Eloralintide (LY3841136), a novel amylin analog, was evaluated in translational studies to characterize its therapeutic potential for treating obesity.

Methods​

In vitro assays were performed in cell lines selectively expressing rat or human amylin 1 receptor (AMY1R), amylin 3 receptor (AMY3R), or calcitonin receptor (CTR). In vivo studies were conducted in rats and monkeys. A phase 1, randomized, placebo-controlled, participant/investigator-blinded trial evaluated the safety and tolerability of single-ascending eloralintide doses (0.04–12 mg) in healthy participants (NCT05295940).

Results​

In vitro, eloralintide preferentially activated human AMY1R (12-fold > CTR, 11-fold > AMY3R), while in rats, both AMY1R and AMY3R were activated more potently than CTR. Eloralintide induced significantly less conditioned taste avoidance in lean rats than cagrilintide, a non-selective amylin receptor agonist (p < 0.05). Eloralintide dose dependently reduced food intake and lowered body weight, primarily through fat mass loss, in diet-induced obese rats. Eloralintide demonstrated favorable pharmacokinetics in both rats and monkeys. In the phase 1 trial, 48 healthy participants had a mean body mass index of 27.5 kg/m2. Nine participants in the eloralintide cohorts reported 16 adverse events, with most being mild (n = 15/16). Two participants reported 4 gastrointestinal events, including one moderate vomiting event. The pharmacokinetic profile of eloralintide supports once-weekly dosing.
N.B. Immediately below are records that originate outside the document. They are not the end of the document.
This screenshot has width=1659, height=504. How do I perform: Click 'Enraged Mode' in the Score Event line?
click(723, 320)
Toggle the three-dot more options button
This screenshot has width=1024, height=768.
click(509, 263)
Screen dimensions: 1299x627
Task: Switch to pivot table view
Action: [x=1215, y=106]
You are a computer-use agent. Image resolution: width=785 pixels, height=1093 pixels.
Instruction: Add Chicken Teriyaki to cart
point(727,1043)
In eloralintide cohorts receiving single doses of 4 or 12 mg, week-4 mean percent change from baseline in body weight was −2.5% (p < 0.01) and −4.4% (p < 0.001), respectively, vs placebo (+0.6%).

Conclusions​

Once-weekly dosing with eloralintide, an AMY1R-selective agonist, may offer a promising new therapeutic with favorable gastrointestinal tolerability for the treatment of obesity.
 
The structure/sequence is fully published here in this paper, so I expect research peptide availability will follow soon
Ha yeah, how many people on this forum see the early results from Eloralintide and wonder how long it will be before it shows up on the grey market?
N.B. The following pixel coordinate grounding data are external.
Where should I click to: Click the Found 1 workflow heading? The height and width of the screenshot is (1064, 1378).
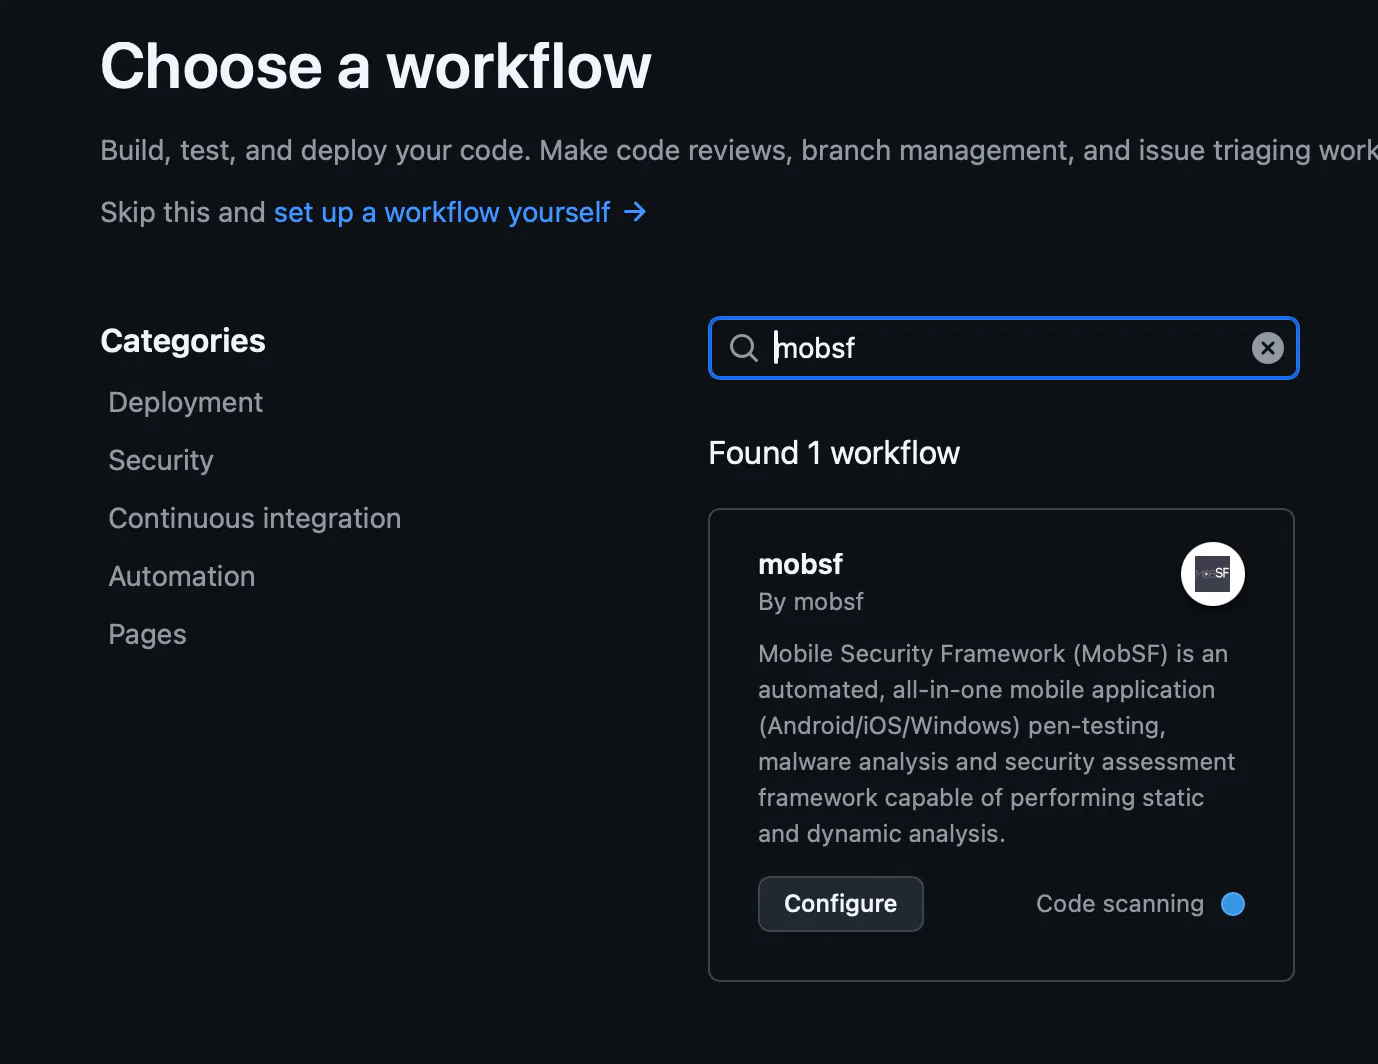pos(833,453)
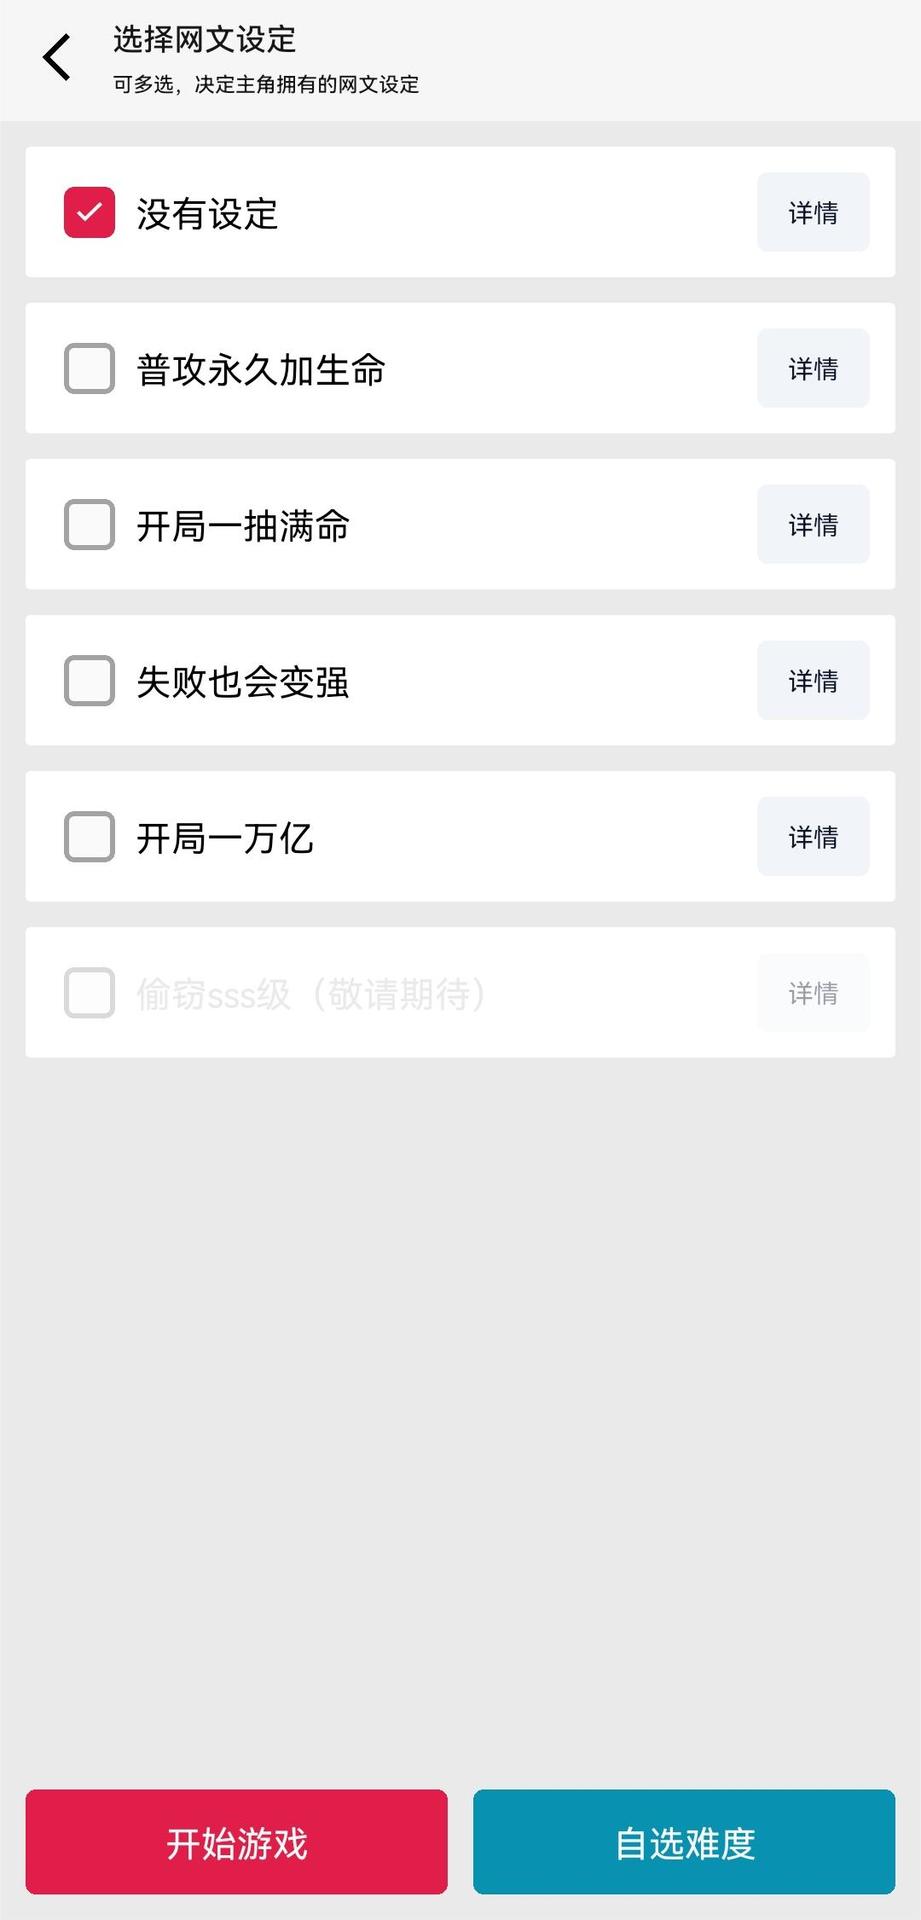Open 详情 for 失败也会变强
The image size is (921, 1920).
click(x=812, y=681)
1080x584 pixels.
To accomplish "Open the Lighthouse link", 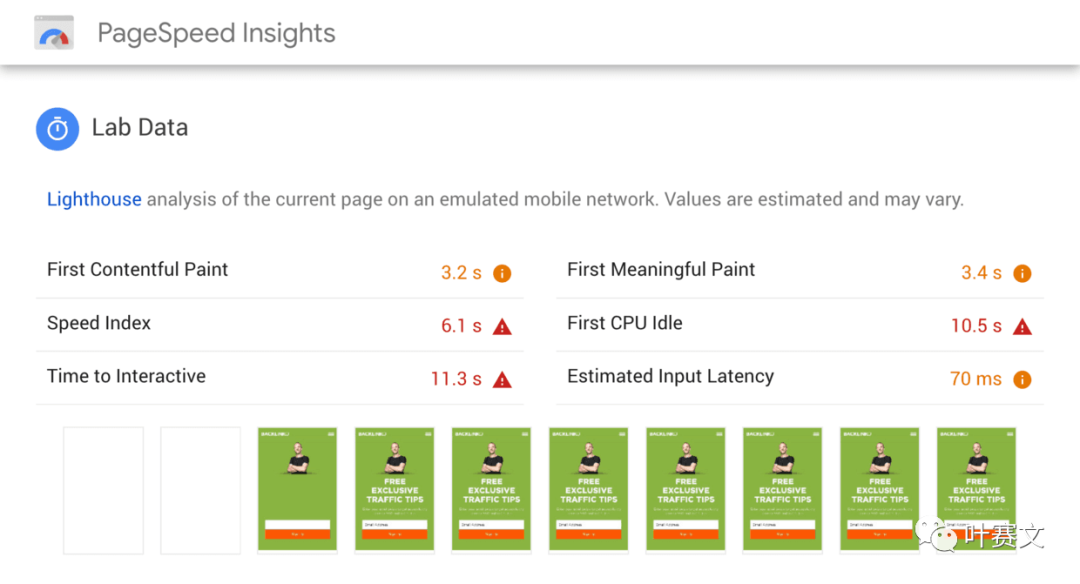I will pos(94,199).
I have some cagrilintide I bought early in my glp1 journey, thinking I might need it if my weight loss plateaus before reaching goal weight. Now it sounds like it has been obsoleted before I even needed it...
 
The structure/sequence is fully published here in this paper, so I expect research peptide availability will follow soon
Thanks for posting this. I am really excited about Eloralintide. I am using Tirz and Reta in maintenance. I tried Cagri and it gave me a 24 hour a day headachache that went away when I stopped using it. I think Eloralintide and Reta would make the ultimate stack, and I'm guessing that maintenance would require a fairly low dose of both. I can't wait to start experimenting.
 
I will absolutely 100% switch my, uh, research subject over to Elora from Cagri as soon as it becomes available.
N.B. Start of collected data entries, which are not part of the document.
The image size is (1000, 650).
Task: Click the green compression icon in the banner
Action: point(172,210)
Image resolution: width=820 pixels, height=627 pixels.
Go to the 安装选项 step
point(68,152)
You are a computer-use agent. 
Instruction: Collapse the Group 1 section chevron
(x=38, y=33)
Throw Away Make It Rain GIF
 
I'm curious how expensive this'll be. I know cagri can be pretty expensive, so this one will probably be more.
 
Ha yeah, how many people on this forum see the early results from Eloralintide and wonder how long it will be before it shows up on the grey market?

I have some cagrilintide I bought early in my glp1 journey, thinking I might need it if my weight loss plateaus before reaching goal weight. Now it sounds like it has been obsoleted before I even needed it...
Cagrilintide won't be obsolete. It's still a long-acting amylin that increases satiety and aids in weight loss. Aleve doesn't make make Tylenol obsolete. Jiffy doesn't make Skippy obsolete.

If there's no fibril/oligomer issue that might be another story. Elora sounds like a nice name for a queen oligomer in a Pixar movie though.